Camera Phones Keep Athletes Accountable On, Off Field
By Dave Jordan, NEWS 9
OKLAHOMA CITY -- College athletes are used to being in the spotlight, but the wide use of camera phones has many athletes taking steps to protect their image off the field.
A picture showing Olympic Gold Medal swimmer Michael Phelps smoking a bong made headlines last year not just because of what he was doing, but where and how the picture was taken. It was snapped at a college party in South Carolina three months after Phelps shattered records at the 2008 Olympics.
"You never know where the people are going to be, where they're taking pictures," said Sooners offensive lineman Ben Habern.
Habern said he has seen the not-so-subtle fans snapping away when he's out in public.
"A lot of people try to fake it. They're acting like they're texting but really they're looking to take a picture," Habern said.
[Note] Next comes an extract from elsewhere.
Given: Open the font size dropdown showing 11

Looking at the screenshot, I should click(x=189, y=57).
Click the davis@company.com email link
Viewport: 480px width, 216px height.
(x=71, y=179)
Actions like that have Sooners defensive end Jeremy Beal on the defensive.
"I was always cautious about where I went. My mom taught me to be smart. I try not to put myself in those situations," Beal said.
But even with those precautions, Beal admitted it's not always easy to avoid the ever-present camera phone.
"With technology nowadays, it's just amazing what people can do with a simple phone. You know, they can take video put it on the Internet and it can be on ESPN the next minute," Beal said.
That's a message Sooners Head Coach Bob Stoops said he has explained to his players time and time again.
"We educate them constantly that there's nothing that they do anymore that isn't public," Stoops said. "There's media everywhere. Today, everyone in their class is a media person. In the end that's just today's world. You have to deal with it."
The University of Oklahoma doesn't have a policy against camera phones and it's not likely the school will institute one, which again has many athletes rethinking their choices on and off the field.
"As athletes, I think you just gotta be conscious of where you're at and what you're doing with people around you," Habern said.
The issue isn't just limited to Oklahoma's college campuses. Both University of Texas quarterback Colt McCoy and University of Florida's quarterback Tim Tebow recently admitted to having problems with unruly fans wanting them to pose for cell phone pictures.